- **WORK REQUIRED**
Write out the passage of the book description below from "Captures the splendor and violence of New" to "citywide arson investigation.", word for word.

- **SOURCE**
.....

Captures the splendor and violence of New York in the years after the Civil War, as young immigrants climb out of urban chaos and into the American dream.

Elizabeth Gaffney’s magnificent, Dickensian Metropolis captures the splendor and violence of America’s greatest city in the years after the Civil War, as young immigrants climb out of urban chaos and into the American dream.

On a freezing night in the middle of winter, Gaffney’s nameless hero is suddenly awakened by a fire in P. T. Barnum’s stable, where he works and sleeps, and soon finds himself at the center of a citywide arson investigation.

Determined to clear his name and realize the dreams that inspired his hazardous voyage across the Atlantic, he will change his identity many times, find himself mixed up with one of the city’s toughest and most enterprising gangs, and fall in love with a smart, headstrong, and beautiful young woman. Buffeted by the forces of fate, hate, luck, and passion, our hero struggles to build a life–just to stay alive–in a country that at first held so much promise for him.

.....

- **INFORMATION SHOWN**
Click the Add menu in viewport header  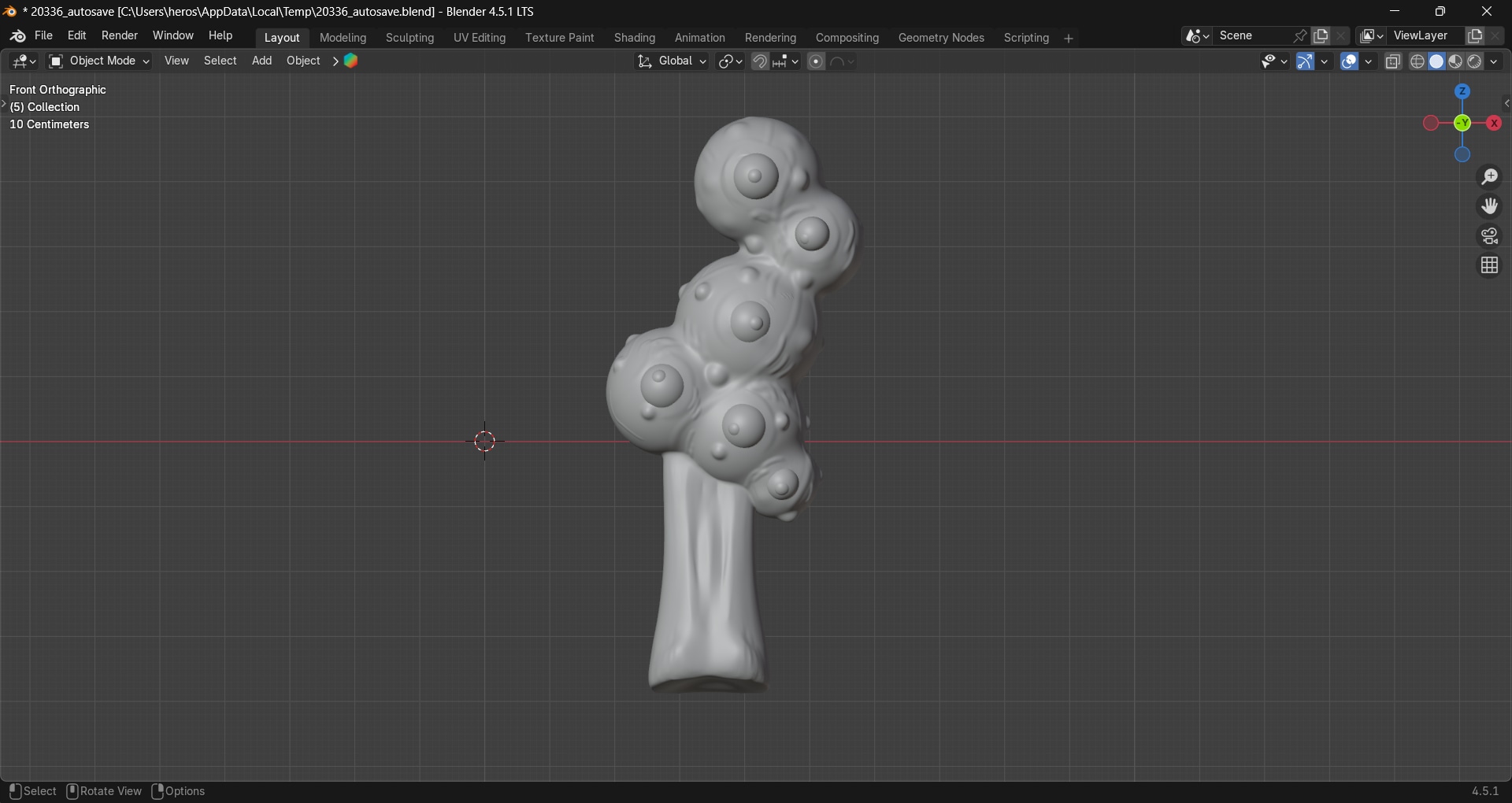pos(261,61)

.....

- **WRITTEN ANSWER**
Captures the splendor and violence of New York in the years after the Civil War, as young immigrants climb out of urban chaos and into the American dream.

Elizabeth Gaffney’s magnificent, Dickensian Metropolis captures the splendor and violence of America’s greatest city in the years after the Civil War, as young immigrants climb out of urban chaos and into the American dream.

On a freezing night in the middle of winter, Gaffney’s nameless hero is suddenly awakened by a fire in P. T. Barnum’s stable, where he works and sleeps, and soon finds himself at the center of a citywide arson investigation.